◆ About this task: Each line from the one containing "You are a computer-use agent. Viewport: 1044px" to the last line of the listing below must be reproduced exactly, and nothing more.

◆ Extracted records:

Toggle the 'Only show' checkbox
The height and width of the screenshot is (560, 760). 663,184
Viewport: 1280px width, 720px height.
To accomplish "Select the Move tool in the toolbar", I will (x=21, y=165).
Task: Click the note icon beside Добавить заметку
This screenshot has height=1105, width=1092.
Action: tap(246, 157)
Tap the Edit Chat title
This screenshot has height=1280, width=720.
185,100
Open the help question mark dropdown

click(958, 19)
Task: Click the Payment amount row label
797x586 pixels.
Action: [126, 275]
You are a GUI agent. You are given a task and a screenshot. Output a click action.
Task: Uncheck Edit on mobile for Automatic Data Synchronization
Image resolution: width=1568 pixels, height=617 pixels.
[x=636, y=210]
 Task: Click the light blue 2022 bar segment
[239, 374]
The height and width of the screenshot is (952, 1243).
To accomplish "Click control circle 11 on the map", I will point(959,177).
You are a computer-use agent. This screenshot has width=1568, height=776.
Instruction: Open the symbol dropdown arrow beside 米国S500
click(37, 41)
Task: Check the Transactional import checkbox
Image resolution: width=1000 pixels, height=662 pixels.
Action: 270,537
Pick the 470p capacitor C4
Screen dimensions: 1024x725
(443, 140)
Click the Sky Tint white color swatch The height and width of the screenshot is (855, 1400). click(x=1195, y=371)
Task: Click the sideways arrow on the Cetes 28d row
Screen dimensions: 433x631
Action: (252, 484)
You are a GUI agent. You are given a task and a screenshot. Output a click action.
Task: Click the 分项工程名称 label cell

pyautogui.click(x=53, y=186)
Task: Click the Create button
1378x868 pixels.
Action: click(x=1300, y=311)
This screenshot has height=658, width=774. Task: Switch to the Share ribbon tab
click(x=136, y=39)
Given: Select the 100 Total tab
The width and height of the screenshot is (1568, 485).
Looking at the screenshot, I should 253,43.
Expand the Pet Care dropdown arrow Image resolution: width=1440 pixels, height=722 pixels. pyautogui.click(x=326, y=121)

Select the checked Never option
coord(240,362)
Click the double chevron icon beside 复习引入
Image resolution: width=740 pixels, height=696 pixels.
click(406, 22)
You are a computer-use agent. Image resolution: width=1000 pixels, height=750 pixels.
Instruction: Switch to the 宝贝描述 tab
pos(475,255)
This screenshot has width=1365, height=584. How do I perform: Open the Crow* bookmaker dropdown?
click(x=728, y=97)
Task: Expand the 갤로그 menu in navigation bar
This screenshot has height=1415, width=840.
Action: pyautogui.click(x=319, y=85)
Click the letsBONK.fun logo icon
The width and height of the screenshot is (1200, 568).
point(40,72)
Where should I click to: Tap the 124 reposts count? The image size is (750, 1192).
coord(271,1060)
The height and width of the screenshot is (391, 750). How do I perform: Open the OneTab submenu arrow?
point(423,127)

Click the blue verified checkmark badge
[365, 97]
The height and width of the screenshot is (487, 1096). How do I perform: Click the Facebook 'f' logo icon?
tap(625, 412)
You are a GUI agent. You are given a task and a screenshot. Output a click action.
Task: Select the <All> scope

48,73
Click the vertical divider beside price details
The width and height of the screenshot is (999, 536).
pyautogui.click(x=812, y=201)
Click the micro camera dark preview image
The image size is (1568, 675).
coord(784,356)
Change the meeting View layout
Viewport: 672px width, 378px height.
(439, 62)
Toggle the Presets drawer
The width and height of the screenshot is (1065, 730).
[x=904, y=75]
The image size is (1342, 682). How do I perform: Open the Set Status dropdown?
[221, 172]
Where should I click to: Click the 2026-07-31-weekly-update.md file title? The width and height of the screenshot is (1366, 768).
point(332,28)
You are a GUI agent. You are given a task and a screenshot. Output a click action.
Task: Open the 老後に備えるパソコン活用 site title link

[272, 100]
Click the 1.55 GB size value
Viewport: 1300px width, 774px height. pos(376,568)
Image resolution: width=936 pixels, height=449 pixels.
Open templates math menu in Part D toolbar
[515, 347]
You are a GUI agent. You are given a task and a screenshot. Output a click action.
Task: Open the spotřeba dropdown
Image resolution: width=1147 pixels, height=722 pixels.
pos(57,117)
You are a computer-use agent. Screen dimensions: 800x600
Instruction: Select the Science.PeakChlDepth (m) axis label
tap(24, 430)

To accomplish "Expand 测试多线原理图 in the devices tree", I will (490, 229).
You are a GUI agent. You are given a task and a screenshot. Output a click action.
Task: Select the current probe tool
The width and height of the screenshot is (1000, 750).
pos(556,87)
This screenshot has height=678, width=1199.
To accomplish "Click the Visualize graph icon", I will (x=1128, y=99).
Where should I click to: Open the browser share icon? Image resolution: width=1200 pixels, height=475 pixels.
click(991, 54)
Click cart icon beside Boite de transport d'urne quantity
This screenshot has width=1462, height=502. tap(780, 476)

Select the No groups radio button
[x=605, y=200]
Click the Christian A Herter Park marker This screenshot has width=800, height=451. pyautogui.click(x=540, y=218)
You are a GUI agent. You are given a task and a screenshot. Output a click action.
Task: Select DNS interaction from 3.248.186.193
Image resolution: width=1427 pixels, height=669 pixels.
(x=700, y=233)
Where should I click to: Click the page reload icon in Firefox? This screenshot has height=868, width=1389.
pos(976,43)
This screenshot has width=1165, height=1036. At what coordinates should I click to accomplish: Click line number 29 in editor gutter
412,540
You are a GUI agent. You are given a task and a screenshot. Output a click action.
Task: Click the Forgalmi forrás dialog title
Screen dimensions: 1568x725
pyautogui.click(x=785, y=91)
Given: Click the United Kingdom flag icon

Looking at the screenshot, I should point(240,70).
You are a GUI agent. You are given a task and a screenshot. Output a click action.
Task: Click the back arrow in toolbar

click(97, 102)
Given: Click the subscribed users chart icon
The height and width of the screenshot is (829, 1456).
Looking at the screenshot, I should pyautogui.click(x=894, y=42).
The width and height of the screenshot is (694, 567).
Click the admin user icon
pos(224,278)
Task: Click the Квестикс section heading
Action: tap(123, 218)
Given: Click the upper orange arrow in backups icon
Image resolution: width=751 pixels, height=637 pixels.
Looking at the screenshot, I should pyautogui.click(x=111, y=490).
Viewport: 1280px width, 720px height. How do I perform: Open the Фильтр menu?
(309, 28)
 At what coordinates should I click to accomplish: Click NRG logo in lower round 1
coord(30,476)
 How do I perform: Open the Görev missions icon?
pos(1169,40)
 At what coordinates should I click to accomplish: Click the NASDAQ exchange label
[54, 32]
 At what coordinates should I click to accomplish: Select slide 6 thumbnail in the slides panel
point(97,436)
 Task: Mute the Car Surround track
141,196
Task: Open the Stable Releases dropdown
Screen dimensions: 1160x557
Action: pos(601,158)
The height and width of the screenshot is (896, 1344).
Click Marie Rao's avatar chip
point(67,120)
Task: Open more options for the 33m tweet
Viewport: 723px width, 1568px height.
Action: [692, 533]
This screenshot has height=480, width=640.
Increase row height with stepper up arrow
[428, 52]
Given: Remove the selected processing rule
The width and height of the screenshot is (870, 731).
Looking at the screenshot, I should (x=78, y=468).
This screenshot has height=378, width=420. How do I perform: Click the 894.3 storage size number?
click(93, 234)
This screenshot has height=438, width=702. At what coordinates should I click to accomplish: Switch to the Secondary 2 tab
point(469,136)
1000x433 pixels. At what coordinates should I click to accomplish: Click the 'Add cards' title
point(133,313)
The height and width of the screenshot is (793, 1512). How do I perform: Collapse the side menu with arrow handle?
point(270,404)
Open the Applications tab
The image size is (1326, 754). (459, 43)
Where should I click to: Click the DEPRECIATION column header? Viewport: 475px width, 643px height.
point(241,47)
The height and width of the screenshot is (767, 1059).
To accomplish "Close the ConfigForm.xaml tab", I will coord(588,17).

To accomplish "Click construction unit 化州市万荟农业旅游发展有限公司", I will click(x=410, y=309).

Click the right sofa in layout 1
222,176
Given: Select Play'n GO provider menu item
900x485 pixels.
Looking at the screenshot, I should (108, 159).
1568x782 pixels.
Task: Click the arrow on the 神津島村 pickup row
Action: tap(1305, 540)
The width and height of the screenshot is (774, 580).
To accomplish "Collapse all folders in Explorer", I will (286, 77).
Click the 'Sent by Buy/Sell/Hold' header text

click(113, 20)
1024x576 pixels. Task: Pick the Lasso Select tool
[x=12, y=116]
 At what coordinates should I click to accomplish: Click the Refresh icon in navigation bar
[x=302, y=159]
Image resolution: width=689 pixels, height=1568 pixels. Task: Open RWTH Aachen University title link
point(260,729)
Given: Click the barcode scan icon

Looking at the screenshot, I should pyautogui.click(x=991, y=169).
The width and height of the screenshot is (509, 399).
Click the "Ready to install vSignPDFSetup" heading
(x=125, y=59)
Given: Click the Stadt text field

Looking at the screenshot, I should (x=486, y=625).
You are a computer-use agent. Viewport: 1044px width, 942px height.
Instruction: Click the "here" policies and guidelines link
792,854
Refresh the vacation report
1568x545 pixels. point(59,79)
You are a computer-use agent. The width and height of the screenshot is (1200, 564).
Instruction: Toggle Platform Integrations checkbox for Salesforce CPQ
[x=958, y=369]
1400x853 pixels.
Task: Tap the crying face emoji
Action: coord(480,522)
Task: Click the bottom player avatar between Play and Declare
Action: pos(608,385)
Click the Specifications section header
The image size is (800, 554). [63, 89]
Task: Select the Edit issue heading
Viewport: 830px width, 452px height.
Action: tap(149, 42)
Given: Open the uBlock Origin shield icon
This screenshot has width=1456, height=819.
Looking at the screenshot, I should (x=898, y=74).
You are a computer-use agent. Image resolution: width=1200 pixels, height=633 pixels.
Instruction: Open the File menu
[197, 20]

◆ Output:
You are a computer-use agent. Viewport: 1044px width, 942px height.
Instruction: Click the "here" policies and guidelines link
792,854
Refresh the vacation report
1568x545 pixels. point(59,79)
You are a computer-use agent. The width and height of the screenshot is (1200, 564).
Instruction: Toggle Platform Integrations checkbox for Salesforce CPQ
[x=958, y=369]
1400x853 pixels.
Task: Tap the crying face emoji
Action: coord(480,522)
Task: Click the bottom player avatar between Play and Declare
Action: pos(608,385)
Click the Specifications section header
The image size is (800, 554). [63, 89]
Task: Select the Edit issue heading
Viewport: 830px width, 452px height.
Action: tap(149, 42)
Given: Open the uBlock Origin shield icon
This screenshot has width=1456, height=819.
Looking at the screenshot, I should (x=898, y=74).
You are a computer-use agent. Image resolution: width=1200 pixels, height=633 pixels.
Instruction: Open the File menu
[197, 20]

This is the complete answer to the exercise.